- Location of Auburn in Ritchie County, West Virginia.
- Coordinates: 39°5′44″N 80°51′24″W﻿ / ﻿39.09556°N 80.85667°W
- Country: United States
- State: West Virginia
- County: Ritchie
- Incorporated: 1900

Government
- • Mayor: Robert Lowther

Area
- • Total: 0.34 sq mi (0.87 km^{2})
- • Land: 0.34 sq mi (0.87 km^{2})
- • Water: 0 sq mi (0.00 km^{2})
- Elevation: 827 ft (252 m)

Population (2020)
- • Total: 79
- • Estimate (2021): 79
- • Density: 262.9/sq mi (101.51/km^{2})
- Time zone: UTC-5 (Eastern (EST))
- • Summer (DST): UTC-4 (EDT)
- ZIP code: 26325
- Area code: 304
- FIPS code: 54-03364
- GNIS feature ID: 1553764
- Website: https://local.wv.gov/Auburn/Pages/default.aspx

= Auburn, West Virginia =

Auburn is a town in Ritchie County, West Virginia, United States. The population was 80 at the 2020 census. Auburn was incorporated in 1900.

==Geography==
Auburn is located at (39.095430, -80.856538), in the east south-east corner of Ritchie County.
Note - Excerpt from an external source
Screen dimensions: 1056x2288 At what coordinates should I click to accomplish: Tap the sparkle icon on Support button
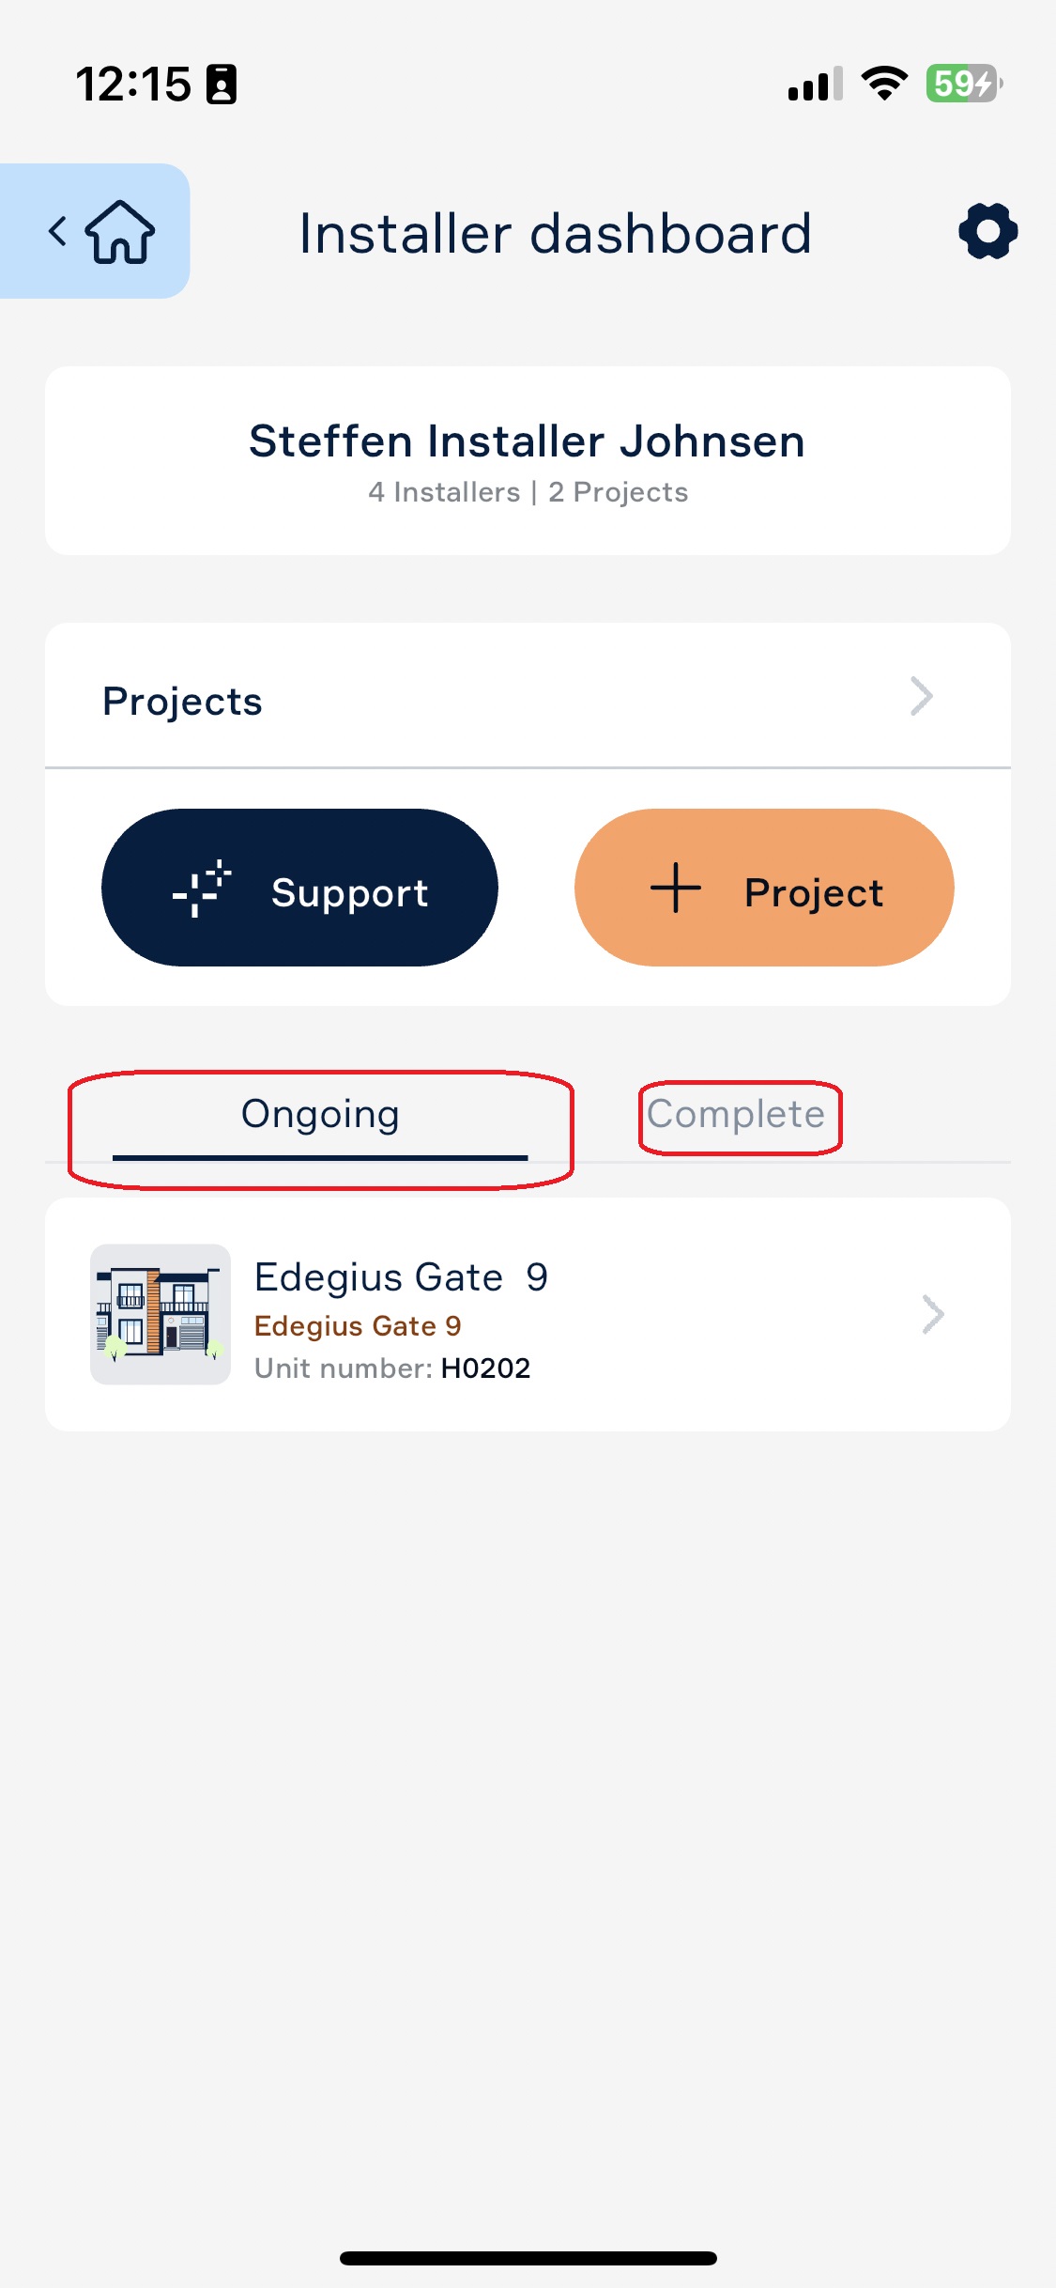click(x=202, y=889)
According to the United States Census Bureau, the town has a total area of 0.34 sqmi, all land.

==Demographics==

Historical population
| Census | Pop. | Note | %± |
| 1880 | 109 |  | — |
| 1910 | 199 |  | — |
| 1920 | 177 |  | −11.1% |
| 1930 | 166 |  | −6.2% |
| 1940 | 168 |  | 1.2% |
| 1950 | 149 |  | −11.3% |
| 1960 | 139 |  | −6.7% |
| 1970 | 115 |  | −17.3% |
| 1980 | 116 |  | 0.9% |
| 1990 | 89 |  | −23.3% |
| 2000 | 103 |  | 15.7% |
| 2010 | 97 |  | −5.8% |
| 2020 | 79 |  | −18.6% |
| 2021 (est.) | 79 | Steady | 0.0% |
U.S. Decennial Census

===2010 census===
As of the census of 2010, there were 97 people, 45 households, and 27 families living in the town. The population density was 285.3 PD/sqmi. There were 56 housing units at an average density of 164.7 /sqmi. The racial makeup of the town was 100.0% White.

There were 45 households, of which 31.1% had children under the age of 18 living with them, 40.0% were married couples living together, 13.3% had a female householder with no husband present, 6.7% had a male householder with no wife present, and 40.0% were non-families. 40.0% of all households were made up of individuals, and 6.6% had someone living alone who was 65 years of age or older. The average household size was 2.16 and the average family size was 2.85.

The median age in the town was 41.5 years. 23.7% of residents were under the age of 18; 7.2% were between the ages of 18 and 24; 22.7% were from 25 to 44; 33.9% were from 45 to 64; and 12.4% were 65 years of age or older. The gender makeup of the town was 49.5% male and 50.5% female.

===2000 census===
As of the census of 2000, there were 103 people, 41 households, and 31 families living in the town. The population density was 308.0 inhabitants per square mile (119.2/km^{2}). There were 48 housing units at an average density of 143.5 per square mile (56.2/km^{2}). The racial makeup of the town was 99.03% White and 0.97% Asian.

There were 40 households, out of which 40.0% had children under the age of 18 living with them, 47.5% were married couples living together, 17.5% had a female householder with no husband present, and 20.0% were non-families. 17.5% of all households were made up of individuals, and 7.5% had someone living alone who was 65 years of age or older. The average household size was 2.58 and the average family size was 2.88.

In the town, the population was spread out, with 24.3% under the age of 18, 9.7% from 18 to 24, 28.2% from 25 to 44, 26.2% from 45 to 64, and 11.7% who were 65 years of age or older. The median age was 37 years. For every 100 females, there were 114.6 males. For every 100 females age 18 and over, there were 95.0 males.

The median income for a household in the town was $19,063, and the median income for a family was $19,375. Males had a median income of $21,250 versus $13,750 for females. The per capita income for the town was $8,548. There were 32.4% of families and 34.3% of the population living below the poverty line, including 52.4% of under eighteens and none of those over 64.

Approximately 25% of the population reports German ancestry, 13% English, 9% Irish, 1% Canadian and 1% Japanese.